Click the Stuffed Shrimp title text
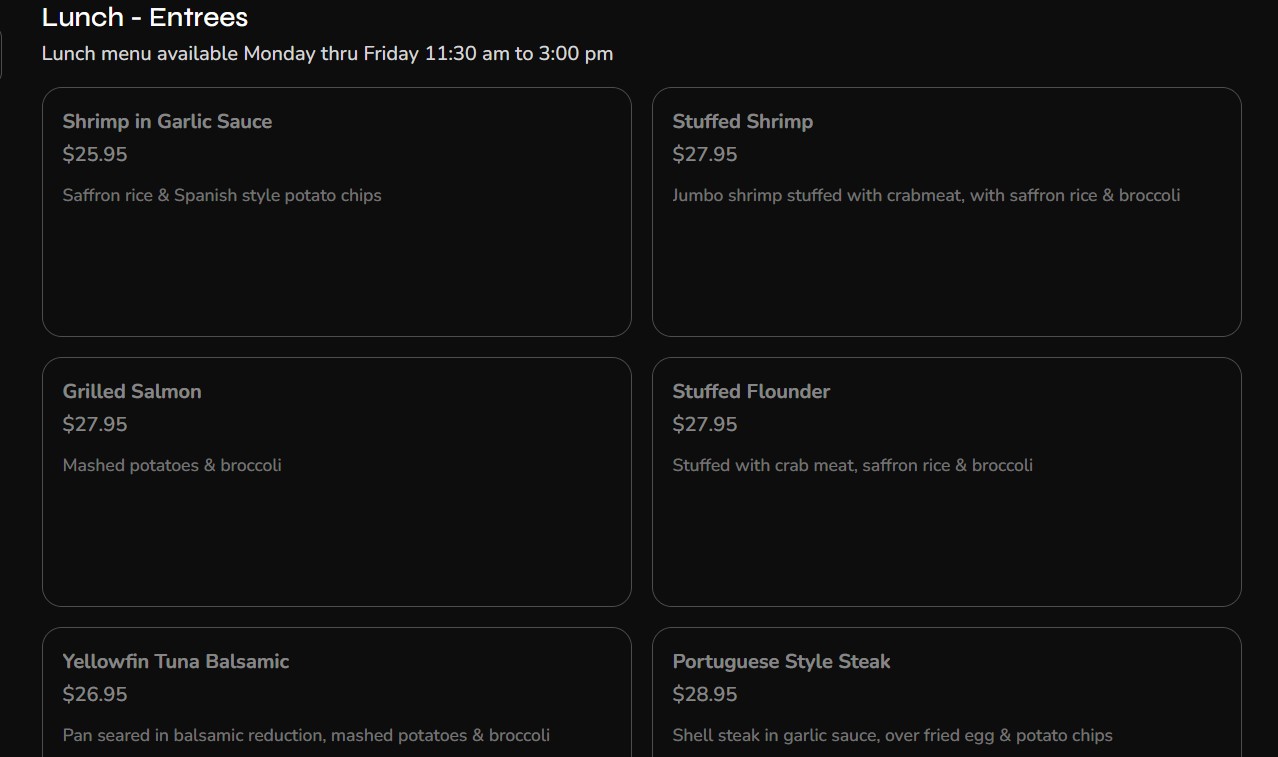[x=742, y=121]
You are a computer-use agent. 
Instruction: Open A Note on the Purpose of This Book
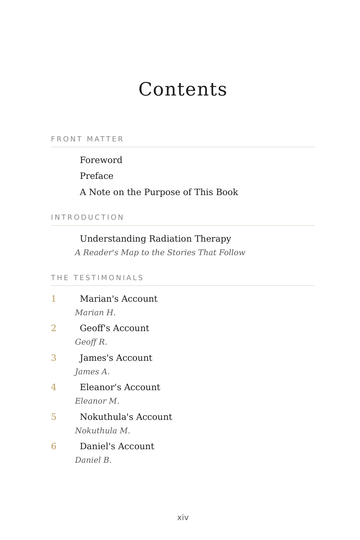pos(159,192)
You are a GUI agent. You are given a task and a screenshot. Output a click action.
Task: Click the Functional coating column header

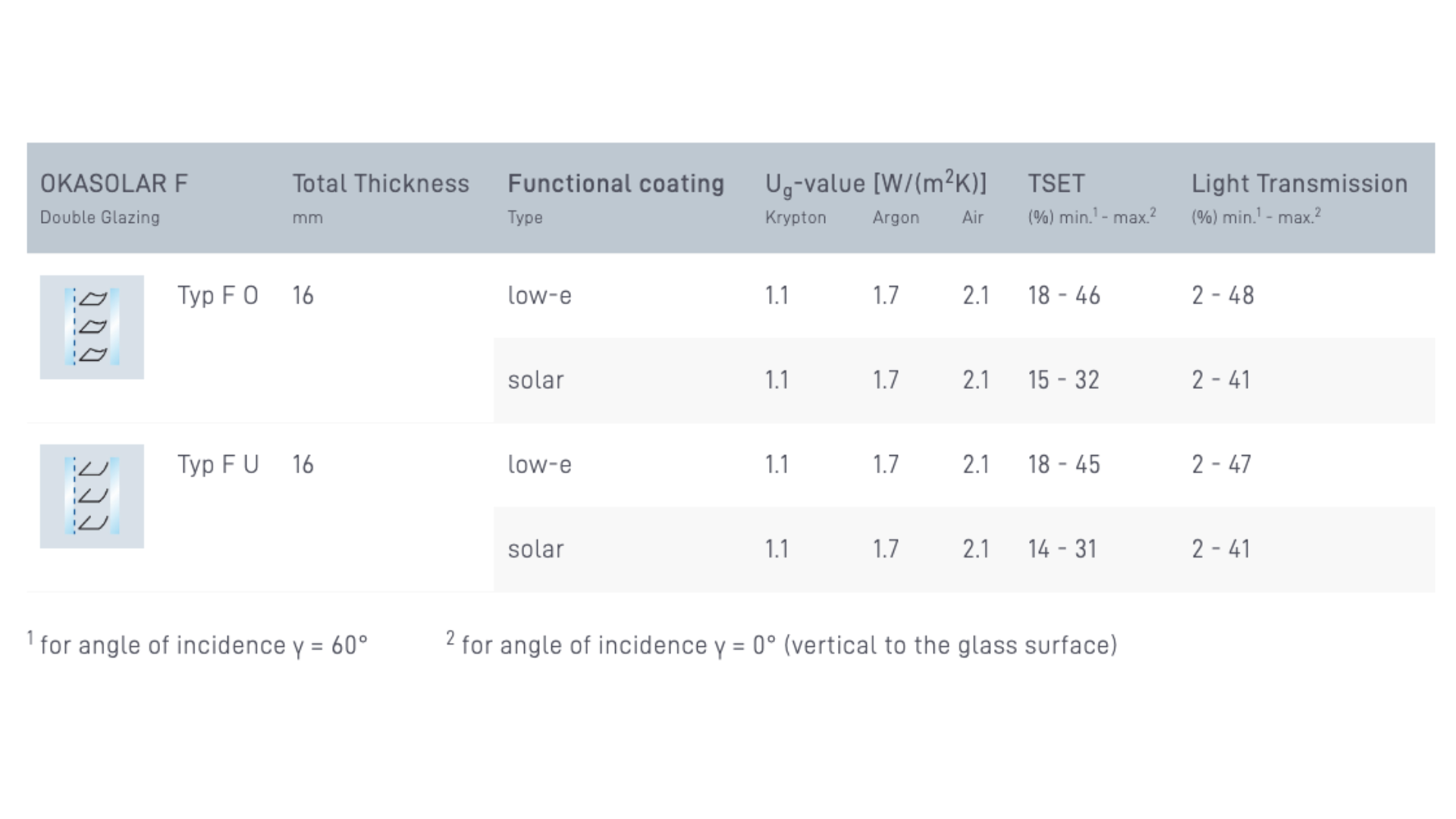616,184
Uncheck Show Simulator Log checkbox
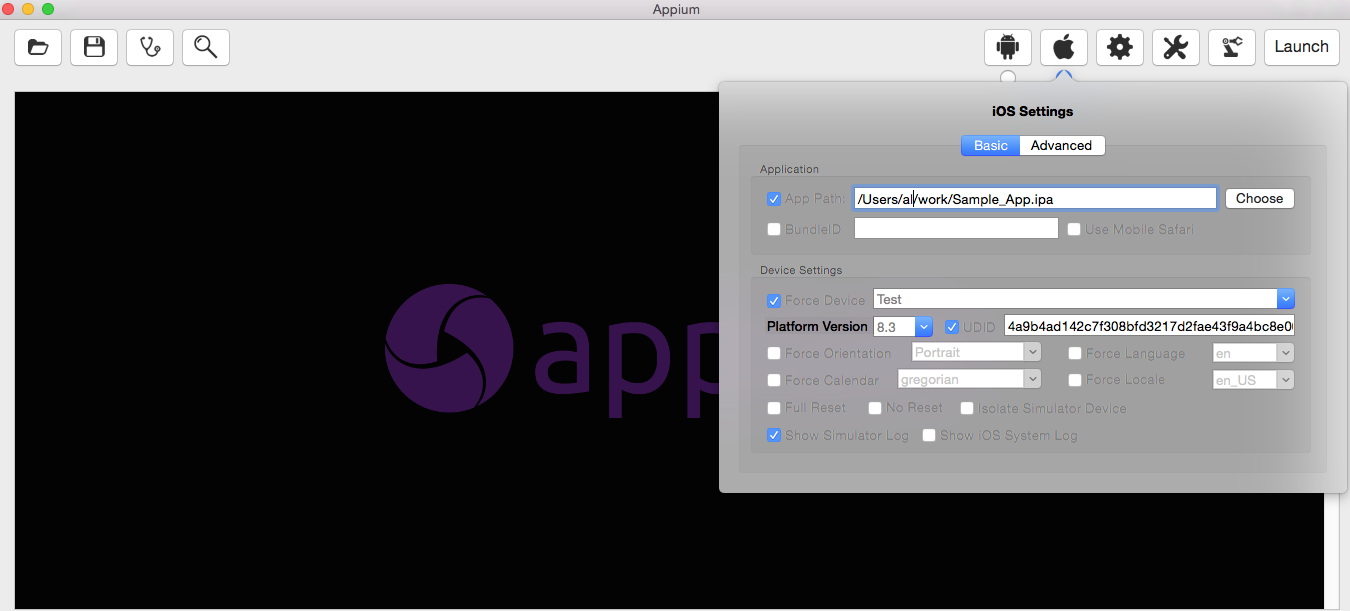 coord(774,435)
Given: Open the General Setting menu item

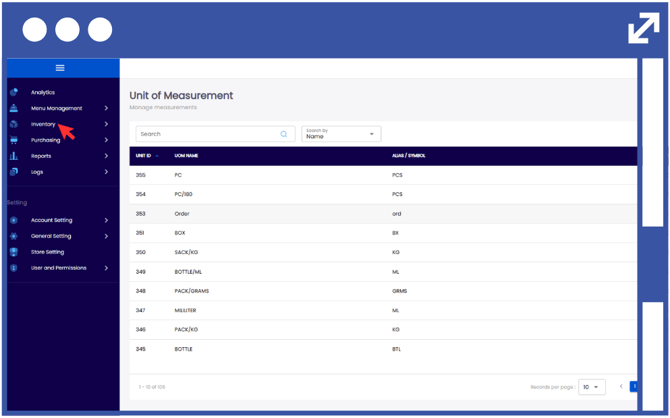Looking at the screenshot, I should [51, 236].
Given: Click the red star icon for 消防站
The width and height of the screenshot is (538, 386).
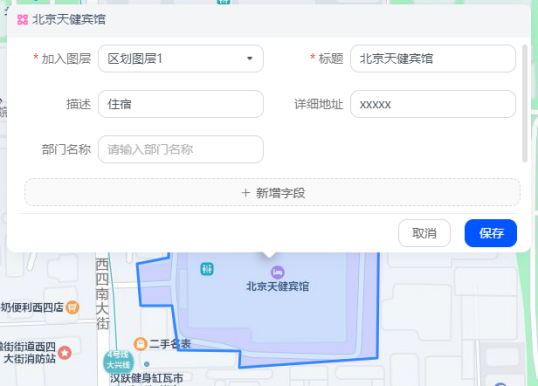Looking at the screenshot, I should [65, 352].
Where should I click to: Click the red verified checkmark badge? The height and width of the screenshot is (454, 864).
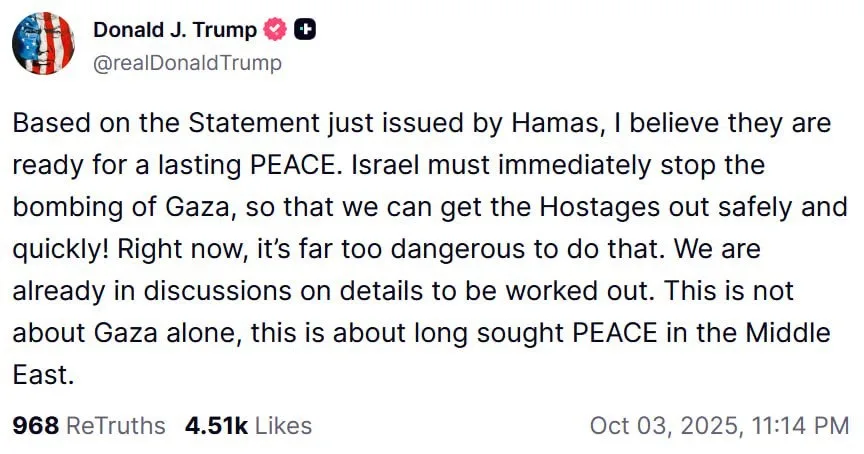275,31
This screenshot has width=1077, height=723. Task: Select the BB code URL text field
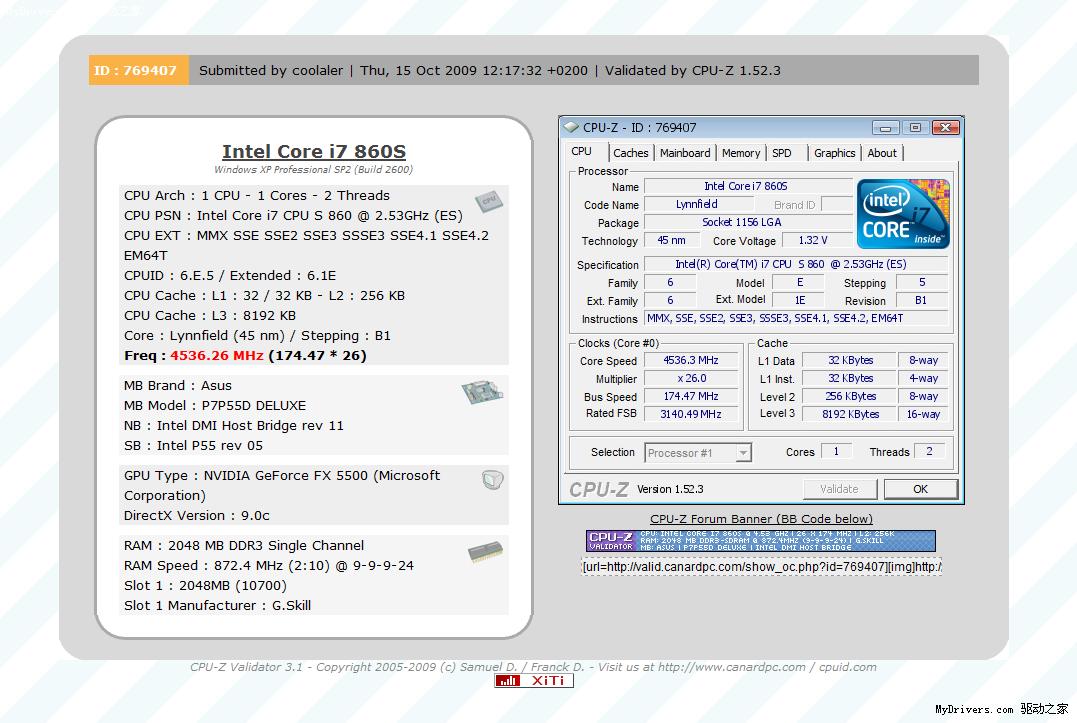[x=761, y=564]
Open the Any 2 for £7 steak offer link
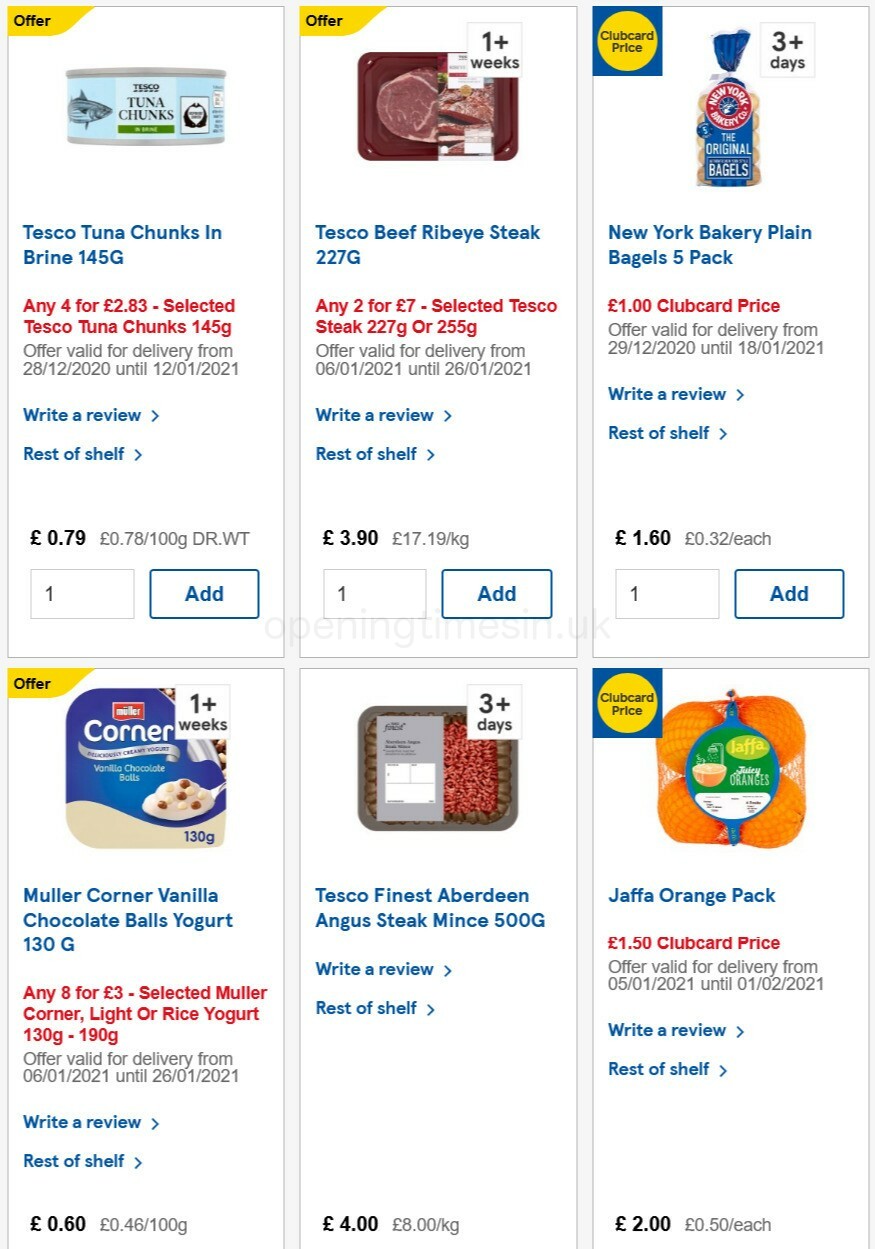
*-*-*
(Required action): Give again, word for word, the line containing "You are a GUI" and every line after it to the end of the records; leave out the pictures.

(Result of the exercise):
You are a GUI agent. You are given a task and a screenshot. Output a click action.
Task: Click the Functional coating column header

616,184
Uncheck Show Simulator Log checkbox
 coord(774,435)
Given: Open the General Setting menu item

Looking at the screenshot, I should [51, 236].
Given: Click the red star icon for 消防站
The width and height of the screenshot is (538, 386).
Looking at the screenshot, I should [65, 352].
Where should I click to: Click the red verified checkmark badge? The height and width of the screenshot is (454, 864).
275,31
This screenshot has width=1077, height=723. Task: Select the BB code URL text field
[x=761, y=564]
Open the Any 2 for £7 steak offer link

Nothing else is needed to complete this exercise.